- _What to work on_
First find the line with "here (109, 683)" in the entries below, then set down exactly every line through the line with "tiktok (588, 88)", that line included.

- _Extracted records_
————————

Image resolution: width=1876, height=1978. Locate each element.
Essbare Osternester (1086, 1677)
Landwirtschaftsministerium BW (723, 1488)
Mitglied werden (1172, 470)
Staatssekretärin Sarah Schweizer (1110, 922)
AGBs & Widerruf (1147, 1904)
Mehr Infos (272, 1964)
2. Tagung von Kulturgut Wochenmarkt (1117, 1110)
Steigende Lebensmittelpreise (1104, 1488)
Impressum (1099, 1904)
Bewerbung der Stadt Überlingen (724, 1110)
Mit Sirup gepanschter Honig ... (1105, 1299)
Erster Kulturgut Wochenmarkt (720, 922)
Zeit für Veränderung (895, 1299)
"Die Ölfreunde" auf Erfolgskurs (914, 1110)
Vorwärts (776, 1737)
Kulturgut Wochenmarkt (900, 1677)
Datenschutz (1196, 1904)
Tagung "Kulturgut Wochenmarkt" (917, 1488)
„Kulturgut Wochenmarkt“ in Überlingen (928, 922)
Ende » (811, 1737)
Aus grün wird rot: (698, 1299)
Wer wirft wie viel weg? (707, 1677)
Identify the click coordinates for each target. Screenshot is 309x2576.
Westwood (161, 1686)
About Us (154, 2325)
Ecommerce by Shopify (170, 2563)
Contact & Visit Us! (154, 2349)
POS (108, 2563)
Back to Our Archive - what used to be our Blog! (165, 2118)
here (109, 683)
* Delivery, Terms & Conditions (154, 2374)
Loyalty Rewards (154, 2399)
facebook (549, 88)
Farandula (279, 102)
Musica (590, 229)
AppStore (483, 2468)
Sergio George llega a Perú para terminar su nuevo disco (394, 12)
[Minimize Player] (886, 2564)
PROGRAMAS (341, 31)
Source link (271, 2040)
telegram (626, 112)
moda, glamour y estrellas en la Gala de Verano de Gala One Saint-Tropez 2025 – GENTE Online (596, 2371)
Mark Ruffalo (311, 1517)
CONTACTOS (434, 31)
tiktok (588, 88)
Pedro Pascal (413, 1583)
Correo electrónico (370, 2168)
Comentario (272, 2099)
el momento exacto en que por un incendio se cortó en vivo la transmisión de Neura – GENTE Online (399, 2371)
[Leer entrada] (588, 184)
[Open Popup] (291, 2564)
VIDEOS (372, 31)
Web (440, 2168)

————————

- _Reply to the exercise_
here (109, 683)
* Delivery, Terms & Conditions (154, 2374)
Loyalty Rewards (154, 2399)
facebook (549, 88)
Farandula (279, 102)
Musica (590, 229)
AppStore (483, 2468)
Sergio George llega a Perú para terminar su nuevo disco (394, 12)
[Minimize Player] (886, 2564)
PROGRAMAS (341, 31)
Source link (271, 2040)
telegram (626, 112)
moda, glamour y estrellas en la Gala de Verano de Gala One Saint-Tropez 2025 – GENTE Online (596, 2371)
Mark Ruffalo (311, 1517)
CONTACTOS (434, 31)
tiktok (588, 88)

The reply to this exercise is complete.